§ REQUIREMENT: Give back the line below containing "Click the company" and every later line, exactly.

[RECORDED DATA — start]

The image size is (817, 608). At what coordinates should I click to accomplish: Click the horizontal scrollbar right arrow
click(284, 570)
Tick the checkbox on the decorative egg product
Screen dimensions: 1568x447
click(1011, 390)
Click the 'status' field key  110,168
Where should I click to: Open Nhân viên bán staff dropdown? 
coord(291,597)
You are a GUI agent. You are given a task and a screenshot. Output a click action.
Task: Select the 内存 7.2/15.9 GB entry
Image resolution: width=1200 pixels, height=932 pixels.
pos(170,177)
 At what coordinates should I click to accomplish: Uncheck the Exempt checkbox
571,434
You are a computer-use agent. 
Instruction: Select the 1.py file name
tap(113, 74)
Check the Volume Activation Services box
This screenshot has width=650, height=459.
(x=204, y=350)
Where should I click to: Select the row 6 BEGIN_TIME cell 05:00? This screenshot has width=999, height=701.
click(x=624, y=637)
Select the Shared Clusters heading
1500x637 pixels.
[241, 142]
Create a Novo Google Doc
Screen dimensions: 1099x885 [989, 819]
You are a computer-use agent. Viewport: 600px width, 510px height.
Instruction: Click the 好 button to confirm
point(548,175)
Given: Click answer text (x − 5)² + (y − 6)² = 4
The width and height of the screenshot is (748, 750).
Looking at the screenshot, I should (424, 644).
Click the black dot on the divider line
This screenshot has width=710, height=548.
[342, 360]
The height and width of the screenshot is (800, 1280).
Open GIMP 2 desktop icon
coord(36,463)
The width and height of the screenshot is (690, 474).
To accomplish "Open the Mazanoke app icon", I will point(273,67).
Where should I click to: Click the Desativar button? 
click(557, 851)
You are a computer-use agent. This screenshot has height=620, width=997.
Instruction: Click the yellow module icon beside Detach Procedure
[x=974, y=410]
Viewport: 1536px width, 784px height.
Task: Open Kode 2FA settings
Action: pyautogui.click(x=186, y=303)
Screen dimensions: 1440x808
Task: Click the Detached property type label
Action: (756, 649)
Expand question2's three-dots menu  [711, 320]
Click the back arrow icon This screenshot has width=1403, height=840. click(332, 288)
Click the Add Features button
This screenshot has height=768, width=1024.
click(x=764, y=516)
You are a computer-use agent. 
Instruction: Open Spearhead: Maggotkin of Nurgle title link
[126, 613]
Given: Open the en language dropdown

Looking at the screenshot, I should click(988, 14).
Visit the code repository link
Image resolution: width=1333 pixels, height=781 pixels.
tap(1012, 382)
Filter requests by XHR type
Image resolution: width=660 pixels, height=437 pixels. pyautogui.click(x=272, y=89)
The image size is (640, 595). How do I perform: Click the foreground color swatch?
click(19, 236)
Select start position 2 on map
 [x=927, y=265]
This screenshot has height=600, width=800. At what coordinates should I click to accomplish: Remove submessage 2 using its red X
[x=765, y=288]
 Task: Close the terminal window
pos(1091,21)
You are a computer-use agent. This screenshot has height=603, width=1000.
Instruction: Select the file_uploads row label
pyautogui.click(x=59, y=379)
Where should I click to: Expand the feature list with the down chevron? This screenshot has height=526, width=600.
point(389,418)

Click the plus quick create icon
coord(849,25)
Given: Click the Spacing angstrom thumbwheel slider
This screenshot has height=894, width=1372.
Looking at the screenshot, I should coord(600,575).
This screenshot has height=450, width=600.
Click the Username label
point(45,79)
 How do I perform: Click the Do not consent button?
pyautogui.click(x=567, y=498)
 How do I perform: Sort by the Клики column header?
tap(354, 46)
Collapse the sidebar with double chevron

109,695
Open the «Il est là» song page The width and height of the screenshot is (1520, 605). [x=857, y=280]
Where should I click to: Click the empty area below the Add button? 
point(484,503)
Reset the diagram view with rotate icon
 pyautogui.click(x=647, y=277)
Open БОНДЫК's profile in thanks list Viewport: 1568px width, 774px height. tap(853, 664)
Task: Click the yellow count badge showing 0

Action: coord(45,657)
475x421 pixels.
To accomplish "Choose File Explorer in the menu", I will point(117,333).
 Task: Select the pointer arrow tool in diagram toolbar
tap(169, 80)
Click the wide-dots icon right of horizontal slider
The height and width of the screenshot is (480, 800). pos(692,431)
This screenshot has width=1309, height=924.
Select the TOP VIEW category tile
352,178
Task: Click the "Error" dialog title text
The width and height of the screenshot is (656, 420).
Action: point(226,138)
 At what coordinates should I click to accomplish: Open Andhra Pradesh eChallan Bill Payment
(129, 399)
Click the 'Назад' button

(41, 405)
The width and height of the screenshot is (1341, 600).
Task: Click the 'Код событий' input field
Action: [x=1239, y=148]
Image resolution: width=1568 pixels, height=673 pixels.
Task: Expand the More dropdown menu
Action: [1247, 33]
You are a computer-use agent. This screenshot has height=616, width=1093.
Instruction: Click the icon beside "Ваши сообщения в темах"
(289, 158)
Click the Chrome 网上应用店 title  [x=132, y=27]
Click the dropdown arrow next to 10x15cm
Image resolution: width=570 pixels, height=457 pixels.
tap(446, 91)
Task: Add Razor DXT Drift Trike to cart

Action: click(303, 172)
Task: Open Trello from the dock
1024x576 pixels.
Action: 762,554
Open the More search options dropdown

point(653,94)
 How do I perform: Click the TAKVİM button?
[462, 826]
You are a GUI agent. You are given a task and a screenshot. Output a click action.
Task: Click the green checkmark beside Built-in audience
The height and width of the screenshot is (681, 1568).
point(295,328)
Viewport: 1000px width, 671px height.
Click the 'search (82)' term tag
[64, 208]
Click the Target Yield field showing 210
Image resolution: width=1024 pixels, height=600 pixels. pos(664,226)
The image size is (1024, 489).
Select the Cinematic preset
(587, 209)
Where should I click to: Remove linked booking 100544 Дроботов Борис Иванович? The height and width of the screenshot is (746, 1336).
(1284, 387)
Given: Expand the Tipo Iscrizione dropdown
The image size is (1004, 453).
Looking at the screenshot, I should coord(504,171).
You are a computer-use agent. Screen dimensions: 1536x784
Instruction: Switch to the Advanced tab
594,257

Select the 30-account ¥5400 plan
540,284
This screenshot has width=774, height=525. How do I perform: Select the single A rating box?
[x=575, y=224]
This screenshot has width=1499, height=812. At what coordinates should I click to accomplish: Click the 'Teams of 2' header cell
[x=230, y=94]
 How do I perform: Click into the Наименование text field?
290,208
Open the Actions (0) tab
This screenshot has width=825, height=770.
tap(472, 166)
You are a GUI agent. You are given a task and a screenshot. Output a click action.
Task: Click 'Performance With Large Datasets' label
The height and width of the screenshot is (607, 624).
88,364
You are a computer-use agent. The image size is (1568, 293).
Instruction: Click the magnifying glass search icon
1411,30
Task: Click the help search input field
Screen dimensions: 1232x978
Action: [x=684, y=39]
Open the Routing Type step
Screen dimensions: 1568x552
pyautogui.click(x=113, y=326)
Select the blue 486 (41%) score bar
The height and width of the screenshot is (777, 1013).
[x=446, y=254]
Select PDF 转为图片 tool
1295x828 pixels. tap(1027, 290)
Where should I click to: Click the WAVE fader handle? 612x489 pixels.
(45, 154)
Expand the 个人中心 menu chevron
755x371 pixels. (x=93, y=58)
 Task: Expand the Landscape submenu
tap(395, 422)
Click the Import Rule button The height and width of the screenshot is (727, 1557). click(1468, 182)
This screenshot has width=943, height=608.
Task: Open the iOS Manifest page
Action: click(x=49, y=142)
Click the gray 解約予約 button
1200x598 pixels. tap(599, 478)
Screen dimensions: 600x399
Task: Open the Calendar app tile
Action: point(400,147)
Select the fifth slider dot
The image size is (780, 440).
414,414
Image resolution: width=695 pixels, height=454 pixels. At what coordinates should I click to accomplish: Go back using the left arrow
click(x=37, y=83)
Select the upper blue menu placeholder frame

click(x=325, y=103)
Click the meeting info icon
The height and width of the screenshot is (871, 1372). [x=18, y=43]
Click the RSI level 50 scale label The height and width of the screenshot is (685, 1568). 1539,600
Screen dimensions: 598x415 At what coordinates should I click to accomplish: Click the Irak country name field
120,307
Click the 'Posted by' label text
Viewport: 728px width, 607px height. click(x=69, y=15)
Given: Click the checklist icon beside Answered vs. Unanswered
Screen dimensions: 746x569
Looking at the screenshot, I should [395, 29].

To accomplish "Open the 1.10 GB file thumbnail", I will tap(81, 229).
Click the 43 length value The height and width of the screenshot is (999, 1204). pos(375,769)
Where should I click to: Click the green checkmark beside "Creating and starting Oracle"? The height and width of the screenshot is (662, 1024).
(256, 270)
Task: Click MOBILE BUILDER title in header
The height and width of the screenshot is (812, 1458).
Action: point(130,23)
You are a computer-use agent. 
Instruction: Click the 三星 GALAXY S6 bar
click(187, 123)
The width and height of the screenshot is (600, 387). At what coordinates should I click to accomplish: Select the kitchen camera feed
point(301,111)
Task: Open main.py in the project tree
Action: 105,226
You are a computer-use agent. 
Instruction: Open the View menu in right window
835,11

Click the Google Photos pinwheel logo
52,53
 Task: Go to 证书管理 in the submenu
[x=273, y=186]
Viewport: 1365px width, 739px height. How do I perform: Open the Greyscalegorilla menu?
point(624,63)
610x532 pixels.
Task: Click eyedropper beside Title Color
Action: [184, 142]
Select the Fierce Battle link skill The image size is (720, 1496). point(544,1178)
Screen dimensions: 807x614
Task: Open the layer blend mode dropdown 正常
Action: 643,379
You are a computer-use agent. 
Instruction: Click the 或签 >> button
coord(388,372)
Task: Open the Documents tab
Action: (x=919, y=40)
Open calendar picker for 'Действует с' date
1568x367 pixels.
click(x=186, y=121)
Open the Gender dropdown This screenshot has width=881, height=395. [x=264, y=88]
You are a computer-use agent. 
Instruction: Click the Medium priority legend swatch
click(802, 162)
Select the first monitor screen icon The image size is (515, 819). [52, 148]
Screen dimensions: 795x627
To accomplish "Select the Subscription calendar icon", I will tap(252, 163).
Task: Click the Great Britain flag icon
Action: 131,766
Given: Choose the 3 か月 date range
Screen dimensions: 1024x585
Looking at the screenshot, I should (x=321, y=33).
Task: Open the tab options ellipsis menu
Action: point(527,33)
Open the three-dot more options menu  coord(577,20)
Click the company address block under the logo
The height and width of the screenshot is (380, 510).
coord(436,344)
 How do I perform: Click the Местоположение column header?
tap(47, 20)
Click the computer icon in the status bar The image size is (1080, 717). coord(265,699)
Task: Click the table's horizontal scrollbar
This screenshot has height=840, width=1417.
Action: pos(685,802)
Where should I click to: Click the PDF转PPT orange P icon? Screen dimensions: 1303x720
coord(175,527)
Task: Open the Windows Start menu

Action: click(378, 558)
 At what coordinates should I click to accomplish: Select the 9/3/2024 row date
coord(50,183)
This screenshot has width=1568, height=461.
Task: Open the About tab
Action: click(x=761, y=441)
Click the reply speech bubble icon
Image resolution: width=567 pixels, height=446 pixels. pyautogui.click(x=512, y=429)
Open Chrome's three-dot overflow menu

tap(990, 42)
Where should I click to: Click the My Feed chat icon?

[RECORDED DATA — finish]

§ ANSWER SECTION:
Click the company address block under the logo
The height and width of the screenshot is (380, 510).
coord(436,344)
 How do I perform: Click the Местоположение column header?
tap(47, 20)
Click the computer icon in the status bar The image size is (1080, 717). coord(265,699)
Task: Click the table's horizontal scrollbar
This screenshot has height=840, width=1417.
Action: pos(685,802)
Where should I click to: Click the PDF转PPT orange P icon? Screen dimensions: 1303x720
coord(175,527)
Task: Open the Windows Start menu

Action: click(378, 558)
 At what coordinates should I click to accomplish: Select the 9/3/2024 row date
coord(50,183)
This screenshot has width=1568, height=461.
Task: Open the About tab
Action: click(x=761, y=441)
Click the reply speech bubble icon
Image resolution: width=567 pixels, height=446 pixels. pyautogui.click(x=512, y=429)
Open Chrome's three-dot overflow menu

tap(990, 42)
Where should I click to: Click the My Feed chat icon?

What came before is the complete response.